Importing Inquisit data files into SPSS
So you have your first Inquisit dataset. The next step is to preprocess the data so it can be analyzed with a statistical program. This guide is about doing this using SPSS. I will assume you’re using SPSS 14 or higher, but lower versions might work too (with a few changes). I will also assume that you didn’t change anything in the way Inquisit saves data by default (i.e., you didn’t add a data element to your inquisit script).
Regardless of how you set up your experiment, your data file will have the same name as your experiment file and will be located in the same folder. Only the extension will be different. A script always has the .exp extension, while a data file will have the .dat extension. If you only see two files with the same names, and no extension, you should change the settings of Windows to actually show the extensions. In Windows XP this can be done easily by opening up My Computer. Then in the menu bar select Tools > Folder Options. Select the View tab and in the Advanced Settings pane deselect Hide extensions for known file types. Click Apply.
The data file is just a plain text file, which you could open with Notepad to take a look at it. If you open it you’ll see that it’s a tab-delimited file with one trial per line. Opening it in a spreadsheet program like Microsoft Excel will give you a better view of the columns. The one trial per line way of saving is extremely handy as you’ll see in a bit, but you will have to end up with a data file in SPSS with only one line per participants, and response or latency means in the columns.

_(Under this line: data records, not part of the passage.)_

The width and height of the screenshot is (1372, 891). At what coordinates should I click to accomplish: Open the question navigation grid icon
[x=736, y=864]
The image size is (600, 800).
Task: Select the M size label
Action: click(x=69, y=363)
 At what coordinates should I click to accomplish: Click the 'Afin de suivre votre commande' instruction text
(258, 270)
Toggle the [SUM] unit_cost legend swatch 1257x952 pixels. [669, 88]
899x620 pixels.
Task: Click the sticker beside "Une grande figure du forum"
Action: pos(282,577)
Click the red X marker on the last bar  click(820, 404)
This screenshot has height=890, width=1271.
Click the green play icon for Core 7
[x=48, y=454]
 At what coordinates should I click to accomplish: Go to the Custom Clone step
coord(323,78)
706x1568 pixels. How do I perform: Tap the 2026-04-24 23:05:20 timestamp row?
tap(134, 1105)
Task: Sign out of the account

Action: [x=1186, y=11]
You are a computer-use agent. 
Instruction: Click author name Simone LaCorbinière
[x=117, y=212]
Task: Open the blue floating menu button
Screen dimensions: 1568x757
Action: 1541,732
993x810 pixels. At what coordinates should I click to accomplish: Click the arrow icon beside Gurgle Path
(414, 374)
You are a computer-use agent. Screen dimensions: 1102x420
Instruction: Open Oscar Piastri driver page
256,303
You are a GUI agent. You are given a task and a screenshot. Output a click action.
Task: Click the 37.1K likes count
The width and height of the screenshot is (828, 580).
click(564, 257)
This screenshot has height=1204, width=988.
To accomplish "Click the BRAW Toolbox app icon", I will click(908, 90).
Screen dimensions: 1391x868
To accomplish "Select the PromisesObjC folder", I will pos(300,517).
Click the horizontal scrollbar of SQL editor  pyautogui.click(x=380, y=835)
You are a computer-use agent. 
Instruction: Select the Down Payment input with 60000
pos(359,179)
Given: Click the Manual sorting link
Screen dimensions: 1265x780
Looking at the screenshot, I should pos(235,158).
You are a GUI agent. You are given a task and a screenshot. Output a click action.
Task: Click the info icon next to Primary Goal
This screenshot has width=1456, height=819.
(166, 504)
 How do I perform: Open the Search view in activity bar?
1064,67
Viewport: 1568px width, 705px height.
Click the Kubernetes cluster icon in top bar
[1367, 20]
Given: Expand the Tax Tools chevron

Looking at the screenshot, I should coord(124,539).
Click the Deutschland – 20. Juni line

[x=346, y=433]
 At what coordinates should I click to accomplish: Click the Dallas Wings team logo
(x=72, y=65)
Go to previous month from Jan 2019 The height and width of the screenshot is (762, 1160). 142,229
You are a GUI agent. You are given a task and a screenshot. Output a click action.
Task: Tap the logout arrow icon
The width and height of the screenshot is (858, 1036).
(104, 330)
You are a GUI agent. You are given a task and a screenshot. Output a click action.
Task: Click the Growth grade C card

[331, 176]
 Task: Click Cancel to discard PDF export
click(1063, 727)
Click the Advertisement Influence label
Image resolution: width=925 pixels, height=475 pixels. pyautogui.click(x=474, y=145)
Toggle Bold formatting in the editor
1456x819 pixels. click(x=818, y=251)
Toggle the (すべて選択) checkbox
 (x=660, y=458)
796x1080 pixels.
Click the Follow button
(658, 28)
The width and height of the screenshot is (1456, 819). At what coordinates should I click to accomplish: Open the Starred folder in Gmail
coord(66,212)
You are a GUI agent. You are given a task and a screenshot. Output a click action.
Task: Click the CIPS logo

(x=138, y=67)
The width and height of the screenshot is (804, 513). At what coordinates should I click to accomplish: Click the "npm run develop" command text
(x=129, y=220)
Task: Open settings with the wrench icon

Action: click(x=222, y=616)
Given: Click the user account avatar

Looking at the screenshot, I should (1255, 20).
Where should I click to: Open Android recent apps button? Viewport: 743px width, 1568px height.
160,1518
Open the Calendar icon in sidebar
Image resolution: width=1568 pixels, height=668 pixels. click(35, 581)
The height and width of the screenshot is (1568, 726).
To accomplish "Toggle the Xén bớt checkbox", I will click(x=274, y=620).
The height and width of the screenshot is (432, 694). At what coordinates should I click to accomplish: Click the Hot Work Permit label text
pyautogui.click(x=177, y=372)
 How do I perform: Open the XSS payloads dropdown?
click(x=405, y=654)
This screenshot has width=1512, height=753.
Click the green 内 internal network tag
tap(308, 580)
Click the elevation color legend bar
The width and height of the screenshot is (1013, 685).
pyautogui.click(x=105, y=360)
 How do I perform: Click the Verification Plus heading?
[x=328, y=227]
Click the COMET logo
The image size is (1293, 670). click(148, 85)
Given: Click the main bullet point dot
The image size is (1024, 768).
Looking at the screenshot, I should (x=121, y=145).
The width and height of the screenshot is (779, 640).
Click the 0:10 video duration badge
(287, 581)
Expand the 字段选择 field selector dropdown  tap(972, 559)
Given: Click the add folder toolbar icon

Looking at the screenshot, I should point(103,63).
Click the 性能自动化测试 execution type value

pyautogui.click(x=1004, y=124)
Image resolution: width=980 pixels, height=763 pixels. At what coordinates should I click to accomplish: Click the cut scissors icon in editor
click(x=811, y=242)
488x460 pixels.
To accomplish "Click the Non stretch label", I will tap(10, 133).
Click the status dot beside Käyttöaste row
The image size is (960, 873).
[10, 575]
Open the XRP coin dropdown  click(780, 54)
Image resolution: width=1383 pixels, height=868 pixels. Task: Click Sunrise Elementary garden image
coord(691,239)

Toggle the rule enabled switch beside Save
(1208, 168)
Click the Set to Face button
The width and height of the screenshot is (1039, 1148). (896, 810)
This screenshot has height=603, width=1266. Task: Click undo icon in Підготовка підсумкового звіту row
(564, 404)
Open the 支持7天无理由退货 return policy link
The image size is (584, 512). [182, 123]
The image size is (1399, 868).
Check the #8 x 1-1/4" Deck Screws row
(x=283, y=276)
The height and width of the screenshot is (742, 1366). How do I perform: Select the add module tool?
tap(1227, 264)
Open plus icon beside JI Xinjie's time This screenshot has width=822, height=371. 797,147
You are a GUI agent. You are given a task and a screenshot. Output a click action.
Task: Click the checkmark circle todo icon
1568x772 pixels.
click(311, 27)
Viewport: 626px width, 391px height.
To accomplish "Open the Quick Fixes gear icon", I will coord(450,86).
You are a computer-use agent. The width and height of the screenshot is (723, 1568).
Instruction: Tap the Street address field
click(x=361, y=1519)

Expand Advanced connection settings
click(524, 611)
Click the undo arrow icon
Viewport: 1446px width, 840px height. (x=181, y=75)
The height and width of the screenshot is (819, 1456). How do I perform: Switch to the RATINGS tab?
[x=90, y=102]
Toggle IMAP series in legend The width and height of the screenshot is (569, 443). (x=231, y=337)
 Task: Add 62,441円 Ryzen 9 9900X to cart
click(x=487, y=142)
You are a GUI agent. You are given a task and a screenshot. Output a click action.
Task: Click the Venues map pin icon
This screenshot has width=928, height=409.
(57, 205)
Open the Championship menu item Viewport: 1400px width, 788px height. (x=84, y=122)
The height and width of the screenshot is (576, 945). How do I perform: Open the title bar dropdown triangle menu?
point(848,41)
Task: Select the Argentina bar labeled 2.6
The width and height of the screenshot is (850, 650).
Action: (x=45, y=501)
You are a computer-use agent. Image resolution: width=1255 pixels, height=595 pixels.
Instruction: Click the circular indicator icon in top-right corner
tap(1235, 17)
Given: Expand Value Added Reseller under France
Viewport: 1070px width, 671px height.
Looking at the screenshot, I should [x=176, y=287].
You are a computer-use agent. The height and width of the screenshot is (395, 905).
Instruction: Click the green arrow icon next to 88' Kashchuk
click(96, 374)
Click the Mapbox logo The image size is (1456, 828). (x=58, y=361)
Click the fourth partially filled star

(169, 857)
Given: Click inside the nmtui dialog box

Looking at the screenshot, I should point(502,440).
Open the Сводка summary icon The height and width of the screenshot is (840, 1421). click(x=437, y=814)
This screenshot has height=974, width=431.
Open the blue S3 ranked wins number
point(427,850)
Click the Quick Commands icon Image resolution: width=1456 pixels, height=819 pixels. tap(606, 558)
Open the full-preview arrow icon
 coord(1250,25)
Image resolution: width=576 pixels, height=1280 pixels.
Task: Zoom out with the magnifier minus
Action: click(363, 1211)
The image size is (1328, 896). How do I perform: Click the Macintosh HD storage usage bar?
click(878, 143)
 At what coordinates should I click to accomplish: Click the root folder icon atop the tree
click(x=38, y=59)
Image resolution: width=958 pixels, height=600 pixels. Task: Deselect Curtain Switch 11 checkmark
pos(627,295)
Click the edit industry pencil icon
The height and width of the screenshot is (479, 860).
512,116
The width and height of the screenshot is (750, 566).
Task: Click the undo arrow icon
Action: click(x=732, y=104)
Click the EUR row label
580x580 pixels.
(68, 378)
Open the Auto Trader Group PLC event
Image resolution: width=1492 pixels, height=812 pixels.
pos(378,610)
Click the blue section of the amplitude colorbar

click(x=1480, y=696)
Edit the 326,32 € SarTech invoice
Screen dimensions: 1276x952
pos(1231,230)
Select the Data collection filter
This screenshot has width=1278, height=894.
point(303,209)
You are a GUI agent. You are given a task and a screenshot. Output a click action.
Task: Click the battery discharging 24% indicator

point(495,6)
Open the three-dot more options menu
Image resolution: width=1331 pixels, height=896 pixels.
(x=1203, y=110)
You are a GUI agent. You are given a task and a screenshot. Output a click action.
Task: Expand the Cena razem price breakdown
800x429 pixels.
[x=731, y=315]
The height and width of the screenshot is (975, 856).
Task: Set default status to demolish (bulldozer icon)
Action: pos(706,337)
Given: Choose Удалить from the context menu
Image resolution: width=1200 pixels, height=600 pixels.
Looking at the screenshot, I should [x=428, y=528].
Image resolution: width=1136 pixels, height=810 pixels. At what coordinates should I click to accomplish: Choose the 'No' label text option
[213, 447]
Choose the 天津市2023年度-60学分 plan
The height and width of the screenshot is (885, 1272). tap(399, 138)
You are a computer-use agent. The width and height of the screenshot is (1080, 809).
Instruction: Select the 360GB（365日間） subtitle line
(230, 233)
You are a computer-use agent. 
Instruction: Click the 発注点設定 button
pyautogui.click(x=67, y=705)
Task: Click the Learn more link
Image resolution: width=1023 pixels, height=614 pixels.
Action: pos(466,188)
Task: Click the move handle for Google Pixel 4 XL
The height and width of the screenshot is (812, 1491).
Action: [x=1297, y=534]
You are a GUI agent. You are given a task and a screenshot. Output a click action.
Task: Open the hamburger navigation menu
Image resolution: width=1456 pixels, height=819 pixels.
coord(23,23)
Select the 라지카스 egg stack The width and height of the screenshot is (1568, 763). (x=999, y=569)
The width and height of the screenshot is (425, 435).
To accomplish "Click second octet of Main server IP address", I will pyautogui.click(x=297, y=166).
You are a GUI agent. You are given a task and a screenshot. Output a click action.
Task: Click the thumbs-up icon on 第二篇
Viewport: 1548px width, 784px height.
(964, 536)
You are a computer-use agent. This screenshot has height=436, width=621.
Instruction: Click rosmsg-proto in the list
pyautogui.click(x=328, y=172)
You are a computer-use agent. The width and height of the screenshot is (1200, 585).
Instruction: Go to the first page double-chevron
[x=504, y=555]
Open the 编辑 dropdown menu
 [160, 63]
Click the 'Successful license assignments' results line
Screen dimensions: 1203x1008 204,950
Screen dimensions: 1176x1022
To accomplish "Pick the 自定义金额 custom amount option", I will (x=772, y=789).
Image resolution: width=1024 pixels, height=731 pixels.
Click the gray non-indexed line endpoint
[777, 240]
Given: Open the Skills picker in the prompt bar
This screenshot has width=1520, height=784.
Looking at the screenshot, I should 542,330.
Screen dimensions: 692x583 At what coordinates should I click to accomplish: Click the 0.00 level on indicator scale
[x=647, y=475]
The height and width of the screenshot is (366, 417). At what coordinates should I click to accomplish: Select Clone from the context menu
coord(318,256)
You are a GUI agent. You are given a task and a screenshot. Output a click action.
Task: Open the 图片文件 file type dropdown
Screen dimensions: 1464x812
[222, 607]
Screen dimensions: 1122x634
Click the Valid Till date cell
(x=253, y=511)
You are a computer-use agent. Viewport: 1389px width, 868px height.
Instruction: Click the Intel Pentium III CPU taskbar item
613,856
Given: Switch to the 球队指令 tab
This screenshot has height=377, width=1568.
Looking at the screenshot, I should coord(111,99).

The next steps are all about getting from the former to the latter.
Importing the data file
First, you have to get the data file into SPSS. Follow these steps:
- File > Read Text Data …
- Files of type: Data (*.dat)
- Find your data file > Open
- Step 1 of 6 > Leave everything as it is by default > Next
- Step 2 of 6 > Are variable names included at the top of your file > Yes > Next
- Step 3 of 6 > Leave everything as it is by default > Next
- Step 4 of 6 > Make sure only Tab is selected, nothing else > Next
- Step 5 of 6 > Here you tell SPSS what kind of values are in every column (or variable). SPSS will try to detect this automatically based on the first twenty lines in the file. However, sometimes the type of values changes in a column further down the file, for instance if some responses are strings (words/letters) and others are numeric. Check whether SPSS guessed correctly, and change it accordingly if necessary. Also make sure blockcode and trialcode are set to enough characters to contain the full names that you gave to all block and trial attributes. > Next
- Step 6 of 6 > If you work with a syntax file, select paste the syntax, otherwise > Finish
Your data is now imported. Take a look at your spss data file. If there are missing values somewhere you probably made a mistake step 5 of 6. For instance, you forgot to make a variable a string. Letters will not fit in a numeric variable. Should this be the case, start the importing steps again from the top, or change your syntax.
Organizing your data; Split it into different datasets
The Inquisit script that you wrote will often consist of multiple tasks (e.g., an IAT and some likert questions). The data of all these tasks will be contained in the current big dataset if those tasks were all in one single inquisit script. As your data is organized now, it will be very difficult to quickly get to the means you need to analyze your data, without getting a lot of variables in your set you don’t need. That’s why you need to split the current dataset into separate datasets first, one for every task. You’ll be able to aggregate and restructure those separate datasets pretty easily and afterwards you can merge the restructured datasets back, so you have one nice dataset with all the means of all the different tasks. I’ll explain aggregation, restructuring, and merging later, let’s get to the splitting up.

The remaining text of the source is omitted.